Но все вдруг останавливалось в этом хозяйстве, все могли орать сколько угодно, бродить, где вздумается, топтать посевы и клевать случайно оставленное зерно. Это случалось в пять пополудни, когда по телевизору начиналась «Санта Барбара». Вирве сидела в комнате, среди мешков и коробок как зачарованная, и могла не заметить даже потерявшую осторожность мышку, шныряющую у ее ног. (Кстати, в своих подсчетах мышек я не учитывал.)
У самого Тойво была другая страсть, утолявшая, по-моему, не столько хозяйственную, сколько эстетическую потребность его натуры: вспахать поле, скосить поле, убрать поле, то есть, преобразить его в общем пейзаже, изменить фактуру и цвет, причем, до завершения, до совершенства, до последнего штриха, ничего не оставляя на завтра. Сколько раз он заканчивал работу уже при звездах. Работая на тракторе, он всегда пел, и не про себя, как это бывает, а в голос, часто перекрывая рокот мотора.
Это может быть страстью, я знаю по себе: даже на моих жалких клочках я иногда через силу шел к результату, и черный бархатный прямоугольник земли, выделявшийся посреди зелени, поделенный на гряды, доставлял мне чистое эстетическое наслаждение. А как прекрасно было только что обработанное поле, особенно после покоса — с мягко огибающими его контуры рядками полегшей травы! И на следующий день — изменившее цвет, взъерошенное нашими граблями. И еще через несколько дней с ритмично брошенными, — все в том же контуре поля! — сенными брикетами. В этой работе я и сам принимал ежегодное участие — каждый раз до полного изнурения. А потом специально ходил — любовался полями. Нет, не дал мне Бог вовремя полнокровного {226} хуторского хозяйства. Может быть, и из меня что-нибудь бы путное получилось. Но Тойво я хорошо понимал, и он это чувствовал, думаю, на этом мы с ним и подружились.
Соседи приняли меня за своего с первого часа, стали звать по-эстонски: Волли, говорили всерьез и объясняли другим соседям, что я вернулся на родину. Иногда меня действительно посещало такое чувство, особенно когда из Тарту и Эльвы приезжали родственники отца и тоже нахваливали мое приобретение и мой поступок. Да еще друг Тынис подначивал: сажал в машину и вез по югу Эстонии, по холмам и озерам, то и дело приговаривая: «— Видишь, Волли, какая у тебя красивая родина!»

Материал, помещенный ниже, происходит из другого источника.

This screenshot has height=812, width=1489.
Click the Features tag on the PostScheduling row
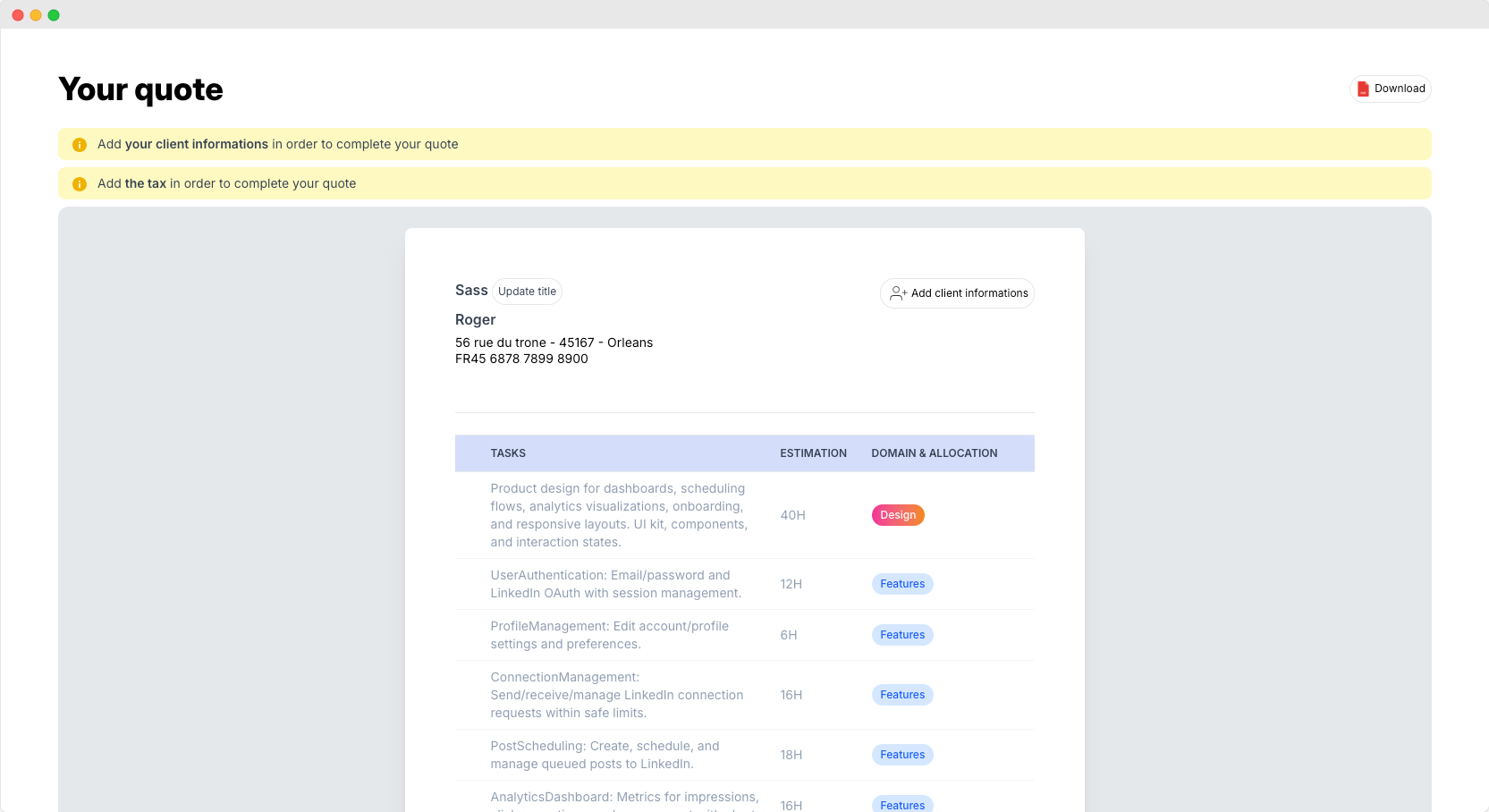click(901, 755)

Но не было языка, хотя поначалу казалось, что это поправимо. Инга и Хейкки регулярно дарили мне словари и учебники, я открывал их, но, полистав, откладывал как бы «на зиму», убеждая себя, что сейчас, летом, нужно познавать язык в его разговорной стихии. Я вслушивался в живую речь с удовольствием, эстонский язык мне и сейчас представляется одним из красивейших в мире. Но дальше нескольких бытовых фраз дело у меня не пошло. И не потому что не было времени, и не потому что к языкам я вообще не имею способностей, тем более не потому, что мне не хотелось приобщиться к языку моего отца. Если признаться честно, меня победила обломовская лень, проклятая имперская убежденность, что нас тут и так понимают и все как-нибудь образуется — именно то качество, которое больше всего раздражало эстонцев через несколько лет в их споре с русской диаспорой о гражданстве. В этом вопросе — увы! — я оказался обычным российским «совком».
Но тогда проблема так остро здесь не стояла. Мои пьесы шли почти во всех театрах Эстонии: в Таллинне, в Тарту, в Вильянди, в Раквере, в Пярну. Из министерства культуры мне передали, что они будут и впредь включать в план все, что я напишу. Журналисты брали у меня интервью для эстонских газет и даже приезжали на хутор. Один раз примчался автобус аж из Таллинна, с эстонского радио. Но об этой беседе пойдет речь в другой главе.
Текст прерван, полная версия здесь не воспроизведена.